» TASK GOAL
From the first line to the last, repeat the data below exactly.

Dataset entries
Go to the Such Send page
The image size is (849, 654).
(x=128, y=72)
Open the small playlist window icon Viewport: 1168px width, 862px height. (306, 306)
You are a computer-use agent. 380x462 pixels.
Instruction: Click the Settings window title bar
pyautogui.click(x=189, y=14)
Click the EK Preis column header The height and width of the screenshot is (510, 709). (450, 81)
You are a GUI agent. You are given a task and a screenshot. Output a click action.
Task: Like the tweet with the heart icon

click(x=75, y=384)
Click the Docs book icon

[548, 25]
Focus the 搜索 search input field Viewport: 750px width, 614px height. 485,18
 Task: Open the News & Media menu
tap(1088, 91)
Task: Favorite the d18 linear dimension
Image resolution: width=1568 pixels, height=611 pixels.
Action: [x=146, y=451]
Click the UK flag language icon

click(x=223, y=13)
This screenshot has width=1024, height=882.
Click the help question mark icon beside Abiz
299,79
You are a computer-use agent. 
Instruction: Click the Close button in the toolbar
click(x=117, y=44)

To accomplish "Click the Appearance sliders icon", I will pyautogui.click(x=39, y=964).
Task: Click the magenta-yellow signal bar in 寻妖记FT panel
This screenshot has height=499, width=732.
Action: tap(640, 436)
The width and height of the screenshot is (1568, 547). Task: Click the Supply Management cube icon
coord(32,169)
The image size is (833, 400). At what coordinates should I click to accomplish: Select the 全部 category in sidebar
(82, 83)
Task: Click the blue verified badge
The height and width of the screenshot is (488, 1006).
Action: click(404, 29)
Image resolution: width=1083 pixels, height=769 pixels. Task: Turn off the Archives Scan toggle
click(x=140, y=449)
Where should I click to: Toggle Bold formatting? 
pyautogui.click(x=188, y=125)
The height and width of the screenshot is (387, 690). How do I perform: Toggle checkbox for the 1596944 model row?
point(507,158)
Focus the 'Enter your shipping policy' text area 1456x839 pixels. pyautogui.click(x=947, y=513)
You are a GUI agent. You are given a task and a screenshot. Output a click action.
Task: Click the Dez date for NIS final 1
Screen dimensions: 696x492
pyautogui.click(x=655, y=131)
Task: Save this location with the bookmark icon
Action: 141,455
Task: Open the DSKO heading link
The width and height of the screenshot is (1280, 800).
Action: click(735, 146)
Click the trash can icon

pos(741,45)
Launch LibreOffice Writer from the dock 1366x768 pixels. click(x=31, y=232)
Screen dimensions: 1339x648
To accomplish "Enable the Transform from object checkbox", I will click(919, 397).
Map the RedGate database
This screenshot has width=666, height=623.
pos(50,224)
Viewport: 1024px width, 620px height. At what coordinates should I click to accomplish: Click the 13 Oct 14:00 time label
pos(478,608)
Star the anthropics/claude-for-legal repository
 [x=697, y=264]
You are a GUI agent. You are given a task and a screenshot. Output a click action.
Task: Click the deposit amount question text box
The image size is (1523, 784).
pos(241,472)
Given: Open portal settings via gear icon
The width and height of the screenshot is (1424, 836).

» ANSWER FOR THE TASK
Go to the Such Send page
The image size is (849, 654).
(x=128, y=72)
Open the small playlist window icon Viewport: 1168px width, 862px height. (306, 306)
You are a computer-use agent. 380x462 pixels.
Instruction: Click the Settings window title bar
pyautogui.click(x=189, y=14)
Click the EK Preis column header The height and width of the screenshot is (510, 709). (450, 81)
You are a GUI agent. You are given a task and a screenshot. Output a click action.
Task: Like the tweet with the heart icon

click(x=75, y=384)
Click the Docs book icon

[548, 25]
Focus the 搜索 search input field Viewport: 750px width, 614px height. 485,18
 Task: Open the News & Media menu
tap(1088, 91)
Task: Favorite the d18 linear dimension
Image resolution: width=1568 pixels, height=611 pixels.
Action: [x=146, y=451]
Click the UK flag language icon

click(x=223, y=13)
This screenshot has width=1024, height=882.
Click the help question mark icon beside Abiz
299,79
You are a computer-use agent. 
Instruction: Click the Close button in the toolbar
click(x=117, y=44)

To accomplish "Click the Appearance sliders icon", I will pyautogui.click(x=39, y=964).
Task: Click the magenta-yellow signal bar in 寻妖记FT panel
This screenshot has height=499, width=732.
Action: tap(640, 436)
The width and height of the screenshot is (1568, 547). Task: Click the Supply Management cube icon
coord(32,169)
The image size is (833, 400). At what coordinates should I click to accomplish: Select the 全部 category in sidebar
(82, 83)
Task: Click the blue verified badge
The height and width of the screenshot is (488, 1006).
Action: click(404, 29)
Image resolution: width=1083 pixels, height=769 pixels. Task: Turn off the Archives Scan toggle
click(x=140, y=449)
Where should I click to: Toggle Bold formatting? 
pyautogui.click(x=188, y=125)
The height and width of the screenshot is (387, 690). How do I perform: Toggle checkbox for the 1596944 model row?
point(507,158)
Focus the 'Enter your shipping policy' text area 1456x839 pixels. pyautogui.click(x=947, y=513)
You are a GUI agent. You are given a task and a screenshot. Output a click action.
Task: Click the Dez date for NIS final 1
Screen dimensions: 696x492
pyautogui.click(x=655, y=131)
Task: Save this location with the bookmark icon
Action: 141,455
Task: Open the DSKO heading link
The width and height of the screenshot is (1280, 800).
Action: click(735, 146)
Click the trash can icon

pos(741,45)
Launch LibreOffice Writer from the dock 1366x768 pixels. click(x=31, y=232)
Screen dimensions: 1339x648
To accomplish "Enable the Transform from object checkbox", I will click(919, 397).
Map the RedGate database
This screenshot has width=666, height=623.
pos(50,224)
Viewport: 1024px width, 620px height. At what coordinates should I click to accomplish: Click the 13 Oct 14:00 time label
pos(478,608)
Star the anthropics/claude-for-legal repository
 [x=697, y=264]
You are a GUI agent. You are given a task and a screenshot. Output a click action.
Task: Click the deposit amount question text box
The image size is (1523, 784).
pos(241,472)
Given: Open portal settings via gear icon
The width and height of the screenshot is (1424, 836).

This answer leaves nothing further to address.